Failure to Provide Adequate Supervision During Bed Mobility Results in Resident Fall and Fractures
Penalty
Summary
A resident with multiple sclerosis, paraplegia, a history of falls, and other significant medical conditions was admitted and later readmitted to the facility. The resident was using an air mattress and had bilateral side rails to assist with bed mobility. The care plan specified a two-person assist for transfers but did not include a two-person assist for bed mobility, despite the resident's high risk for falls and use of an air mattress.

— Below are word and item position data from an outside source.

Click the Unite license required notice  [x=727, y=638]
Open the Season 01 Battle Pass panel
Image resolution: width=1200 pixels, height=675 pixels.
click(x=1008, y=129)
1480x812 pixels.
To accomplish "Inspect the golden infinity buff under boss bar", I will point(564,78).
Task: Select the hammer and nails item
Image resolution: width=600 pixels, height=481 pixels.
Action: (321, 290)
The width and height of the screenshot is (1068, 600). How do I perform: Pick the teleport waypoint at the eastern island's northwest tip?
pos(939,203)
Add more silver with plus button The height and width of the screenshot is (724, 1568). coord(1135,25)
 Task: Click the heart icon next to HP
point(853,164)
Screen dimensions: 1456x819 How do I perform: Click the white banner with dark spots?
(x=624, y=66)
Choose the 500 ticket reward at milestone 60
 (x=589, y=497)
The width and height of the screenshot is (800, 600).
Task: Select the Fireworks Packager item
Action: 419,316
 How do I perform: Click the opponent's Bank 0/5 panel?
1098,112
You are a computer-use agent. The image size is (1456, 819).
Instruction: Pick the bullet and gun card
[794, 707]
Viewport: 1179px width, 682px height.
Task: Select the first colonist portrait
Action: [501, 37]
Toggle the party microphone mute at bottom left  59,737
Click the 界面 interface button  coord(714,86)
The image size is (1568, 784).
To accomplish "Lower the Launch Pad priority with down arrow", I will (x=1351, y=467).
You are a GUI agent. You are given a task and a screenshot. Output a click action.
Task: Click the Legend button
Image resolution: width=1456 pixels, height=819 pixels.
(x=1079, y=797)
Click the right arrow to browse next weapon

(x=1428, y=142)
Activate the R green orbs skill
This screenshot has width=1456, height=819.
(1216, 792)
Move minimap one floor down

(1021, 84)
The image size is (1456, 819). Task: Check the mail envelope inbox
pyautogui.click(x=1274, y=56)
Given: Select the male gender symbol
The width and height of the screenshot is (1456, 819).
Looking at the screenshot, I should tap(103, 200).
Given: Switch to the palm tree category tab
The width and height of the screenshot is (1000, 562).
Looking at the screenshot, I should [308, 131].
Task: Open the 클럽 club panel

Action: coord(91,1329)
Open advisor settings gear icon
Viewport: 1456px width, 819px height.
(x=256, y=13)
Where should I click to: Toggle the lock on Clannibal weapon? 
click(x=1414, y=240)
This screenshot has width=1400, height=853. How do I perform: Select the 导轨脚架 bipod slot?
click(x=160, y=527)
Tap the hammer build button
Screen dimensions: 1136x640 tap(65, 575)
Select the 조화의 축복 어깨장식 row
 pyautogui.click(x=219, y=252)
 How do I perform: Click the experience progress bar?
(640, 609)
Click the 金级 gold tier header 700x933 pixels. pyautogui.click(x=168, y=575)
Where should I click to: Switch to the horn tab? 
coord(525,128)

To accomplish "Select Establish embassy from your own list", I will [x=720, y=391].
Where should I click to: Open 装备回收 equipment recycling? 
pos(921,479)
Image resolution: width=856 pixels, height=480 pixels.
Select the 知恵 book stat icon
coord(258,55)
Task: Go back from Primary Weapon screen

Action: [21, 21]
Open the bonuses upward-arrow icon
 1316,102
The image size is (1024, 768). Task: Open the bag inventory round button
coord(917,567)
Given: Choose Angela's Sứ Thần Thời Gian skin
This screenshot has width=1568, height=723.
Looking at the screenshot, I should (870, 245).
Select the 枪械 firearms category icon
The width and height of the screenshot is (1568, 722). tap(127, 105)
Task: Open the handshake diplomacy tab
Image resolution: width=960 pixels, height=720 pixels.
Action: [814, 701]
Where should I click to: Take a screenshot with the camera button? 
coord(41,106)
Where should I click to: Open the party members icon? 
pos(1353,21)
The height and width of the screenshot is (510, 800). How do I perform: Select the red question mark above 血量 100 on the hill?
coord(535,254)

On the day of the incident, a CNA was providing a brief change for the resident. During the process, the resident rolled to her left side, let go of the positioning bar to grab her catheter, and subsequently lost control, sliding off the bed. The CNA attempted to hold the resident but was unable to prevent the fall, as the resident lost control from her hips down. The resident sustained scratches on her face and was later found to have bilateral femur fractures, requiring hospital admission. Interviews with staff revealed inconsistent understanding of the requirements for two-person assistance for residents on air mattresses. Some CNAs believed that the need for assistance depended on the resident's individual ability, while others relied on shift reports or personal observation. The DON confirmed that the resident should have had a two-person assist for bed mobility due to the air mattress, but this was not reflected in the care plan at the time of the incident.